= DIRECTIONS =
A. According to the reading-assessment passage below, in which magazine was the text for RU03 published?
B. Pick up the reading-assessment passage below right after its last sentence and keep writing it.

= EXCERPTED PASSAGE =
The scores were also calculated taking into account the level of complexity of the questions, which were used as a measure of the participants' reading ability. In other words, we considered the score a participant could obtain for a specific level and if this participant answered correctly all the questions within that level, even if some of them received score (1). Thus, a maximum score was devised for each level, and the participants could obtain different scores within each level, as shown in TAB. 2. The last column in this table shows the cumulative scores, meaning that the scores obtained for the questions of each level were added up to yield the total score of all RUs combined. For instance, if a participant answered correctly all the questions of all RUs within level 1 (RU01Q06 (score 1), RU02Q01, RU01Q01, RU03Q05), s/he would receive the maximum score for this level, which is 1,594. If the same students also answered correctly all the questions within level 2 (RU01Q6 (score 2), RU01Q04 (score 1), RU01Q05), s/he would obtain a score of 2,574, i.e., 1.594 (level 1) plus 980 (level 2).

Each RU contained an informative text which had been published in Brazilian newspapers or magazines with national circulation, and also a few reading tasks. The text in RU01 was published in a mainstream weekly magazine (Veja, May 10th, 2006) and discussed a topic related to Brazilian history. This text was accompanied by six tasks distributed across the three domains and levels of difficulty 1-3 (see TAB. 1).

The second RU included a text about new technological trends and was published in a major Brazilian newspaper (O Estado de São Paulo, August 15th, 2005). The text for RU02 was accompanied by four tasks that belonged to the Interpreting Information and Reflection and Evaluation domains. As shown in TAB. 1, the levels of difficulty of these questions ranged from levels 1-2 and 4-5.

Finally, RU03 was based on a text in the area of botany, published in a Brazilian popular science magazine (Ciência Hoje, June, 2003, vol. 33, n.194). There were eight tasks in this unit, including at least one question for each domain, and a level of difficulty ranging from 4 to 5 (see TAB. 1).

The three texts selected for the reading units were subject to an intelligibility analysis to ensure the participants would be comfortable with the chosen texts. Previous studies have shown that this type of analysis is both necessary and difficult to accomplish, since defining relevant and consistent criteria to rate the levels of different texts is a complex endeavor (HARRISON, 1980; ZAKALUK; SAMUELS, 1988; STAHL, 2003). For this reason, these studies have assessed the intelligibility of texts by examining their density, as proposed by Eggins (2004), thus yielding levels of lexical and syntactic density.

Lexical density is calculated in terms of percentage of words in a text that are content words (nouns, verbs, adjectives, and adverbs), while syntactic density (also called grammatical intricacy) involves counting the number of sentences and clauses, and then dividing the number of clauses by the number of sentences in a text (EGGINS, 2004; HALLIDAY; MATTHIESSEN, 2004).

= RECORDED DATA =

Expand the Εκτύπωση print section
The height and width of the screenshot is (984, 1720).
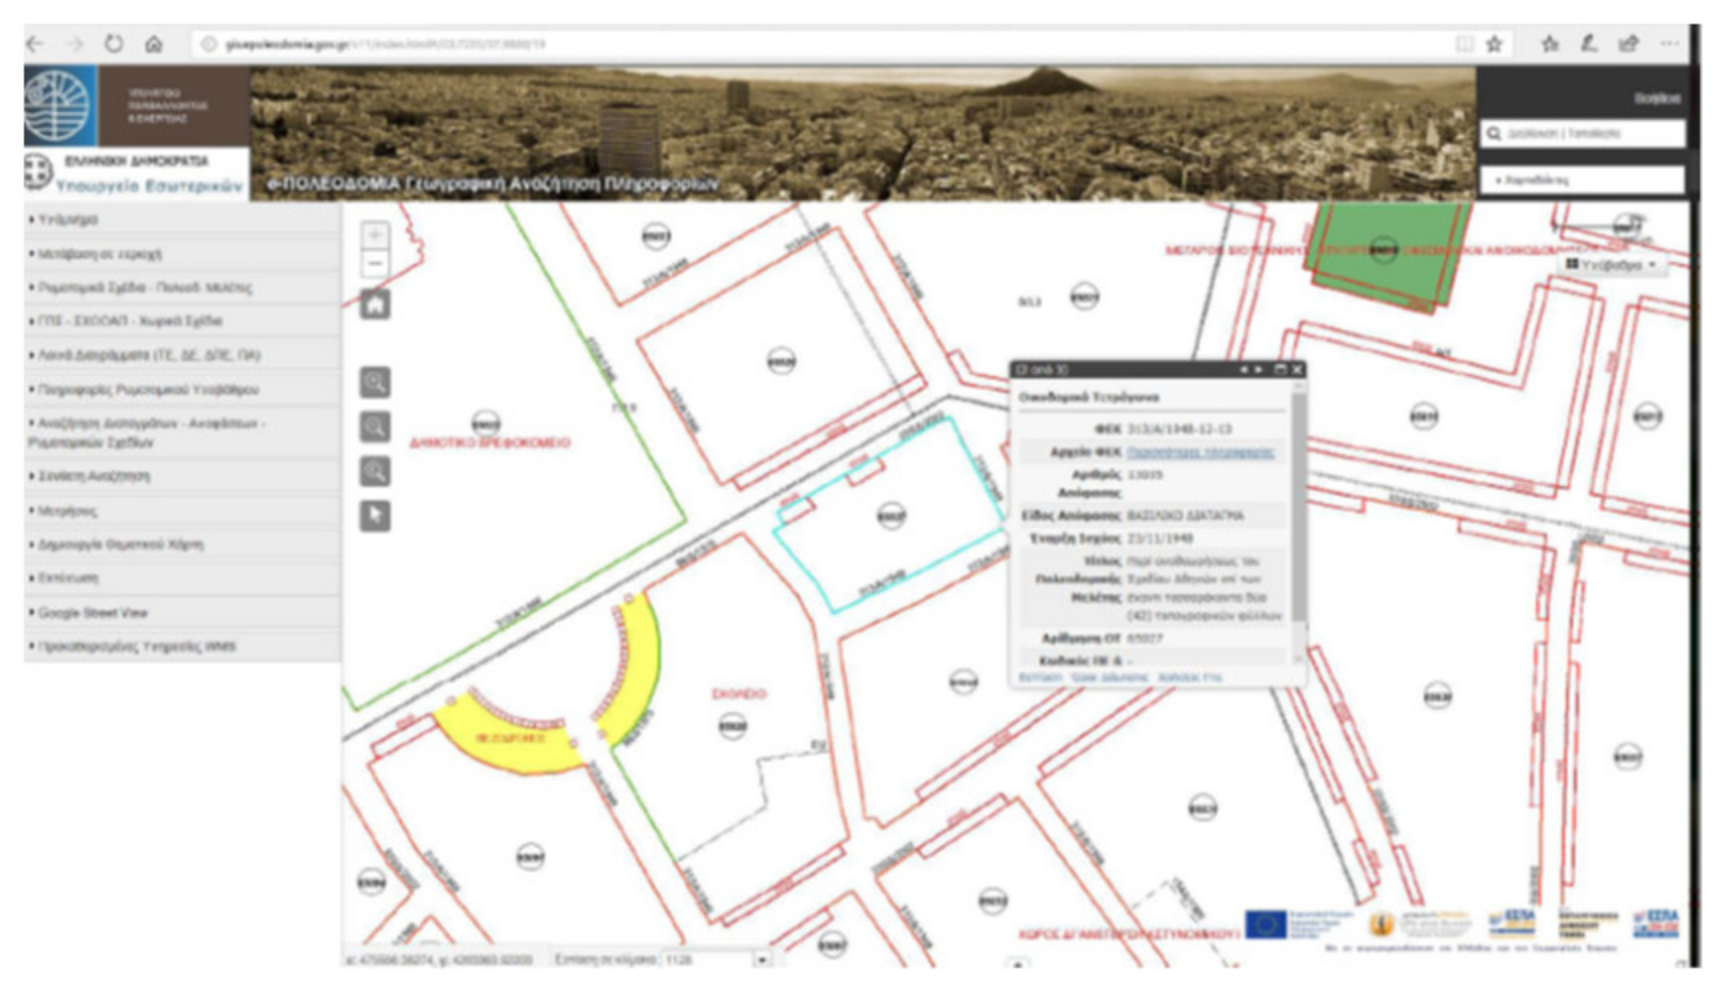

= TASK-BY-TASK OUTPUTS =
A. It was published in Ciência Hoje, a Brazilian popular science magazine (June 2003, vol. 33, n. 194).

B.
According to Eggins (2004), the higher the lexical density and the lower the syntactic density of a text, the more difficult it is for the reader to process. Eggins explains that written texts are characterized by having high lexical density and low syntactic density, while spoken texts possess low lexical density and high syntactic density. A written text that has many clauses per sentence is said to have high syntactic density, meaning that its syntax is similar to that of a spoken text, and that this type of written text is expected to be easier to process.

The three texts used in this study possess a similar level of lexical density (RU01: 51,45; RU02: 51,04; RU03: 56,23), corresponding to the nominalization of written texts scores, however text RU03 had a slightly higher number of content words, which might indicate that it is slightly more difficult to process than the other texts. Concerning syntactic density, the RU01 text (2,15) had the lowest level, followed by the RU02 text (2,68) and the RU03 text (3.10). This means that the RU01 text should be more difficult to process than the other texts, although its lexical density is similar to the RU02 text. In conclusion, we can say that the RU02 text is expected to be the least difficult, taking into account only the text, not the tasks accompanying it, while the RU03 text is expected to be the most demanding. However, if we consider both texts and tasks, the degree of difficulty for each of them is different: RU01 is the easiest, while RU03 is the most difficult (see TAB. 1 to check levels and domains).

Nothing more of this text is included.